BEGIN Supplied text

While it’s not uncommon for Facebook’s apps to have occasional glitches, technical issues that last more than a few minutes are rare.

“*Sincere* apologies to everyone impacted by outages of Facebook powered services right now,” Chief Technology Officer Mike Schroepfer tweeted while the platforms were offline. “We are experiencing networking issues and teams are working as fast as possible to debug and restore as fast as possible.”

Facebook prematurely turned off safeguards designed to thwart misinformation and rabble rousing after Joe Biden defeated Donald Trump in last year’s election in a moneymaking move that contributed to the Jan. 6 invasion of the U.S. Capitol, a company whistleblower alleges.

Oct. 3, 2021

The outage was the latest in a series of difficult events for Facebook. A former employee turned whistleblower appeared Sunday on CBS’ “60 Minutes” to accuse the company of prioritizing profit over user safety. The former employee, Frances Haugen, also handed over thousands of damning documents to U.S. lawmakers and the Wall Street Journal, which wrote a series of articles last month on Facebook’s struggles with content moderation and Instagram’s negative psychological effect on teenagers. Haugen is also set to testify Tuesday before a Senate subcommittee.

END Supplied text

* **Challenge**
Transcribe verbatim the part of the Facebook outage passage that begins with "While it’s not" and ends after "company whistleblower alleges.".

BEGIN Provided material

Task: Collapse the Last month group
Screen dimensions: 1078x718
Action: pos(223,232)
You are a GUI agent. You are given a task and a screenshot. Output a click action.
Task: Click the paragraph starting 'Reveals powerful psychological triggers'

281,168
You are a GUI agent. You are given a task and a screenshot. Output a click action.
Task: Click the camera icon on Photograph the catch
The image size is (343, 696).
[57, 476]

END Provided material
BEGIN Provided material

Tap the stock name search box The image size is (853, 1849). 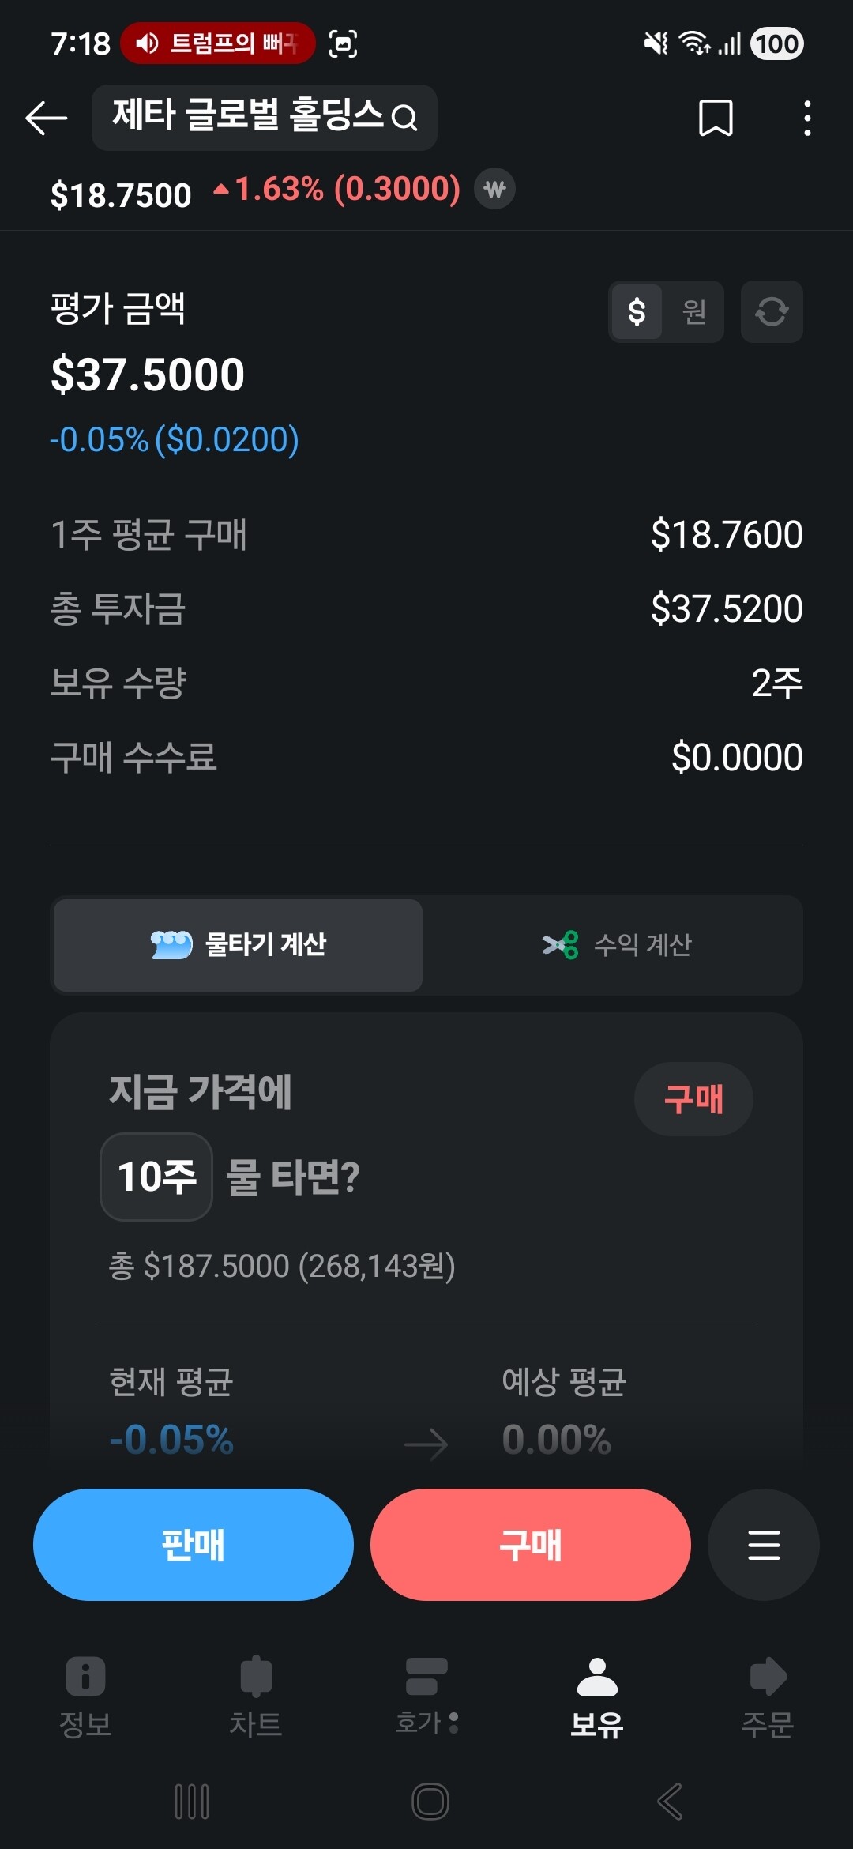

END Provided material

* **The answer**
While it’s not uncommon for Facebook’s apps to have occasional glitches, technical issues that last more than a few minutes are rare.

“*Sincere* apologies to everyone impacted by outages of Facebook powered services right now,” Chief Technology Officer Mike Schroepfer tweeted while the platforms were offline. “We are experiencing networking issues and teams are working as fast as possible to debug and restore as fast as possible.”

Facebook prematurely turned off safeguards designed to thwart misinformation and rabble rousing after Joe Biden defeated Donald Trump in last year’s election in a moneymaking move that contributed to the Jan. 6 invasion of the U.S. Capitol, a company whistleblower alleges.